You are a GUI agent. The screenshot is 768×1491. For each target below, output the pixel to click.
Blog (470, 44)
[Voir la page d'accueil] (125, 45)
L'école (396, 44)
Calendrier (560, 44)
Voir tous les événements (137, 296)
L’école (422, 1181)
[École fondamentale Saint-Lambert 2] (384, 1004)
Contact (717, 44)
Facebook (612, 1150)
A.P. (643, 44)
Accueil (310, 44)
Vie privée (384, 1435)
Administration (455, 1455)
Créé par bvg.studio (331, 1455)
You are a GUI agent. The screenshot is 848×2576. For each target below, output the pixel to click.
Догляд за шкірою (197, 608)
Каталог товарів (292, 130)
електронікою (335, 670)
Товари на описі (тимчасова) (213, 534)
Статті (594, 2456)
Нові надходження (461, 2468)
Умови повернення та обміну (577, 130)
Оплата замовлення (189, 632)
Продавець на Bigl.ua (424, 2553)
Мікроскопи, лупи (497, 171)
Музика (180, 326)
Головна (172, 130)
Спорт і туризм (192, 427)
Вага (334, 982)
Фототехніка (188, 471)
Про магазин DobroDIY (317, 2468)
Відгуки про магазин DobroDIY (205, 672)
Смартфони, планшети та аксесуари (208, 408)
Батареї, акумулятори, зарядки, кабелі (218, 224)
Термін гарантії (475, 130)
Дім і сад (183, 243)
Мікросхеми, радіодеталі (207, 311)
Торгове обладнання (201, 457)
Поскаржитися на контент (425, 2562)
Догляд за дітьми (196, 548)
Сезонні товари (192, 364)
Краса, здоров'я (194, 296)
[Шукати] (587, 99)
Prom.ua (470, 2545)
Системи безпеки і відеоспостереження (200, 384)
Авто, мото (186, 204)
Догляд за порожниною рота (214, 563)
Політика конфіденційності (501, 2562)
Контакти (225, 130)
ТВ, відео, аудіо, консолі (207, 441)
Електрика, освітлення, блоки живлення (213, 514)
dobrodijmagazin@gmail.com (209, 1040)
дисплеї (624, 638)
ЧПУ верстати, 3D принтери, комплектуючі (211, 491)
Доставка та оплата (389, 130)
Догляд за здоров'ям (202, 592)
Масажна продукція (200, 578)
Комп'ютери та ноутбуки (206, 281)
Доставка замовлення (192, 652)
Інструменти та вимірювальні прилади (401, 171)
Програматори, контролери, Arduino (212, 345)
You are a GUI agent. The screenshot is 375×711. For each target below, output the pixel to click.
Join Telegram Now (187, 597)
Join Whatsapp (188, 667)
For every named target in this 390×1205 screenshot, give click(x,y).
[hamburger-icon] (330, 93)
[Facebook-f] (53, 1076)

----------------

* [WHAT YOU WILL DO] Please copy exactly, and only, the lines running from the one containing "Електрика, освітлення, блоки" through the end of the listing.

* [WRITTEN ANSWER]
Електрика, освітлення, блоки живлення (213, 514)
dobrodijmagazin@gmail.com (209, 1040)
дисплеї (624, 638)
ЧПУ верстати, 3D принтери, комплектуючі (211, 491)
Доставка та оплата (389, 130)
Догляд за здоров'ям (202, 592)
Масажна продукція (200, 578)
Комп'ютери та ноутбуки (206, 281)
Доставка замовлення (192, 652)
Інструменти та вимірювальні прилади (401, 171)
Програматори, контролери, Arduino (212, 345)
You are a GUI agent. The screenshot is 375×711. For each target below, output the pixel to click.
Join Telegram Now (187, 597)
Join Whatsapp (188, 667)
For every named target in this 390×1205 screenshot, give click(x,y).
[hamburger-icon] (330, 93)
[Facebook-f] (53, 1076)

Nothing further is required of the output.